The one-kilometre-long march that culminated at the Gateway of India was also attended by the Congress, CPM, CPI, Trinamool Congress, National Conference, Samajwadi Party and other regional outfits as well. Rebel JD(U) leader Sharad Yadav and Gujarat Patidar leader Hardik Patel too was present.
Although the event is being seen as another attempt at building a united front to take on the BJP in parliament and test the ground for a coalition ahead of the 2019 elections, the participants said there was no political move behind the gathering.
"This is not about politics, this is not about opposition versus government, it's not about UPA vs NDA but it's about saving the Constitution," said Omar Abdullah.
Asked why they felt the Constitution was under threat, he replied, "Just look at the response to a movie.

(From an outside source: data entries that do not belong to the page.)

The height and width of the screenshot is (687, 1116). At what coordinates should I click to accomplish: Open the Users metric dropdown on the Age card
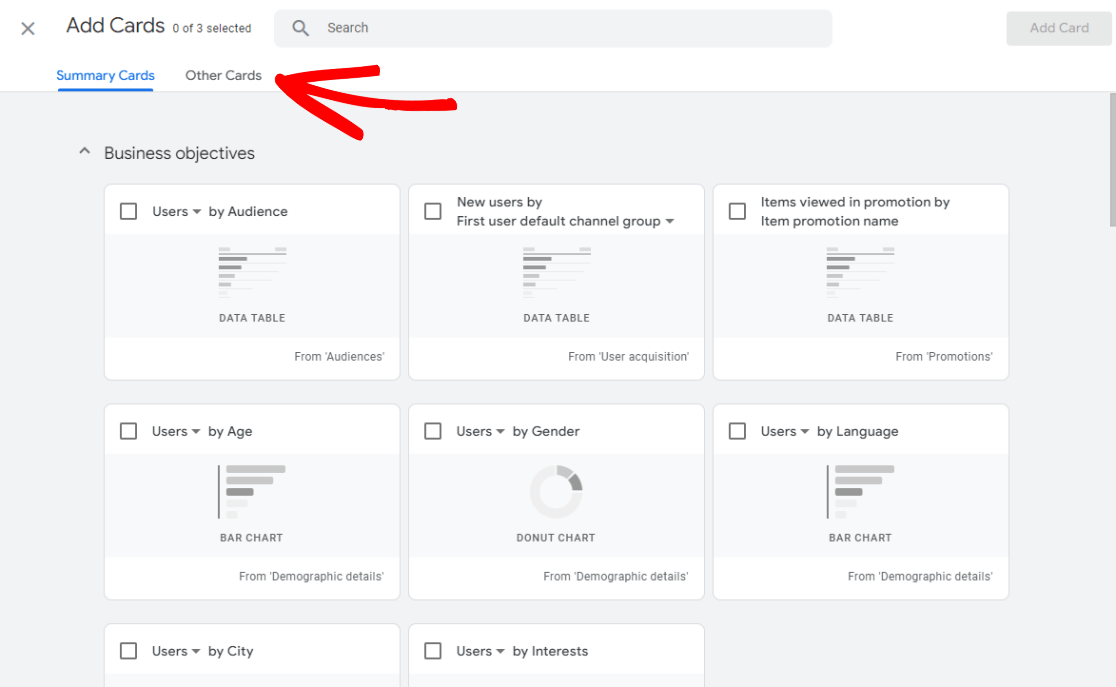click(x=194, y=431)

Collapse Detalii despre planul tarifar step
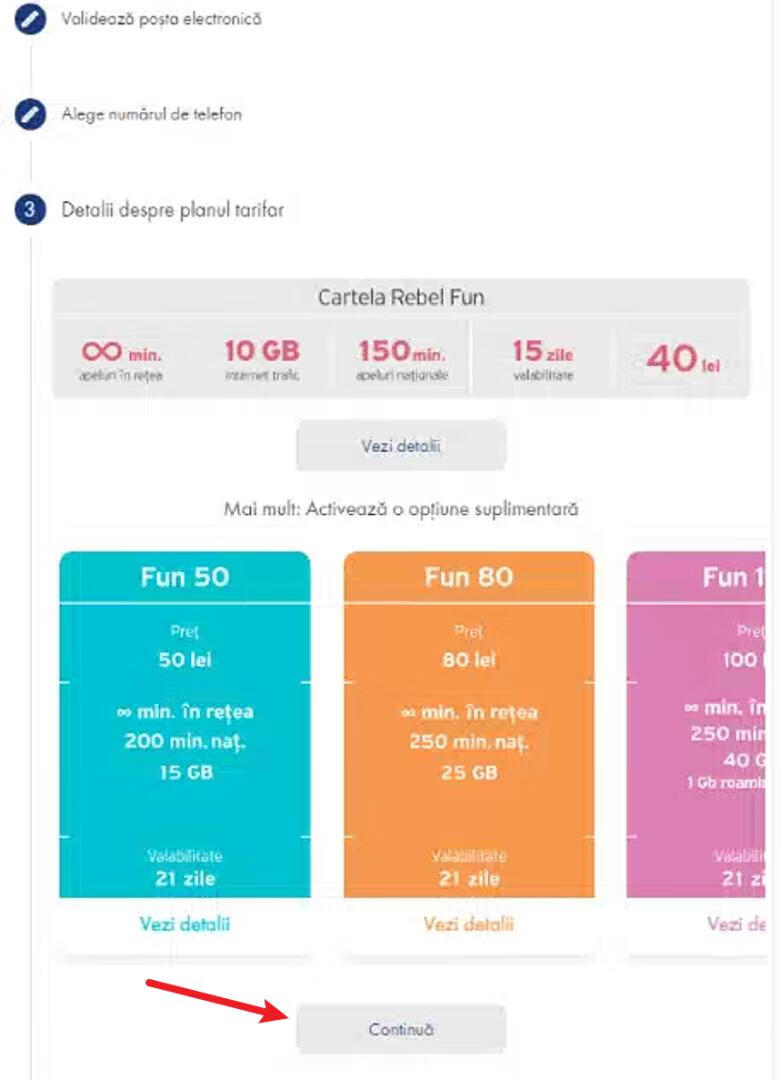pyautogui.click(x=172, y=211)
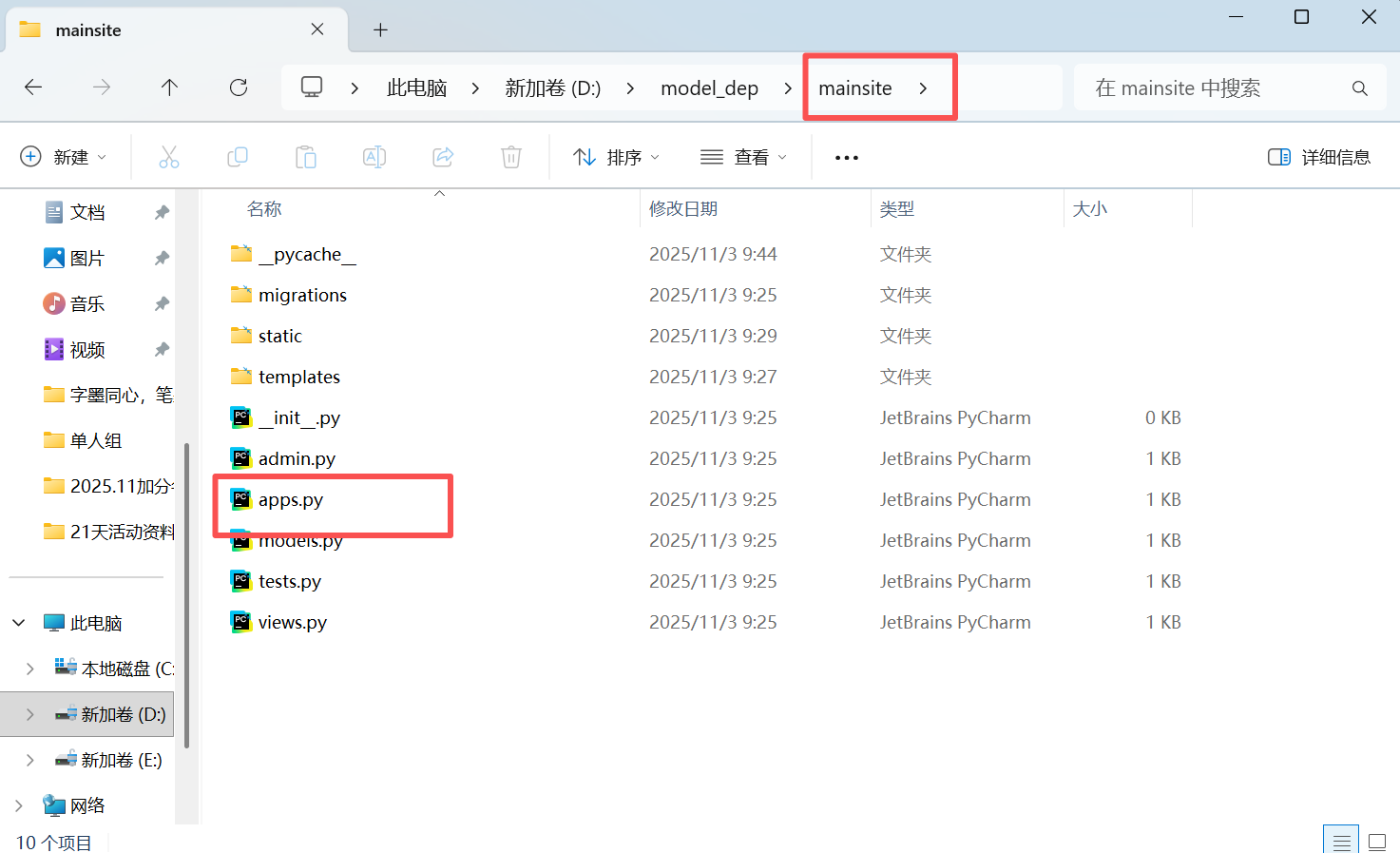Toggle the details pane (详细信息)

point(1319,157)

Even children travelling in school buses are not safe. If you are unable to protect children because someone is happy with a movie that is made, clearly not just Constitution, our very identity is under threat".
Trinamool Congress leader Dinesh Trivedi told NDTV, "The Constitution is under attack and that is why to reconsider where we are going it is our duty to salute the Constitution. At the moment, there is no political statement."
"There can be differences among parties but this is about the nation. Today everyone, even the right and the left, have come together," Patidar leader Hardik Patel told NDTV.
Maharashtra Congress chief Ashok Chavan said, "I see attempts being made by the government to sideline the Constitution. We will protect the Constitution and in this if the entire opposition comes together, there is nothing wrong in that."
Mr Pawar said the parties would meet in New Delhi on January 29 to chart a way forward. "It would be a great disservice to the nation and the Constitution if we do not raise our voice," he added.
In another part of the city, the BJP launched a counter-assault led by Maharashtra Chief Minister Devendra Fadnavis. "They are not trying to save the Constitution but their own parties," he said.
He took on Congress president Rahul Gandhi who had recently asked the prime minister to answer why the gulf between the rich and the poor was widening. "Why should Modiji answer? You should. It's your party that ruled India for 60 years," Mr Fadnavis said.
There have been attempts at forging an opposition alliance after the Modi government came to power, the last successful one being the coming together of the JD(U), RJD and Congress in Bihar that led to the BJP's defeat in the 2015 assembly elections. But efforts to replicate the model in Uttar Pradesh failed. And last year, the Nitish Kumar-led JD(U) returned to the NDA, scuttling the chances of an alternative formation in the run up to 2019.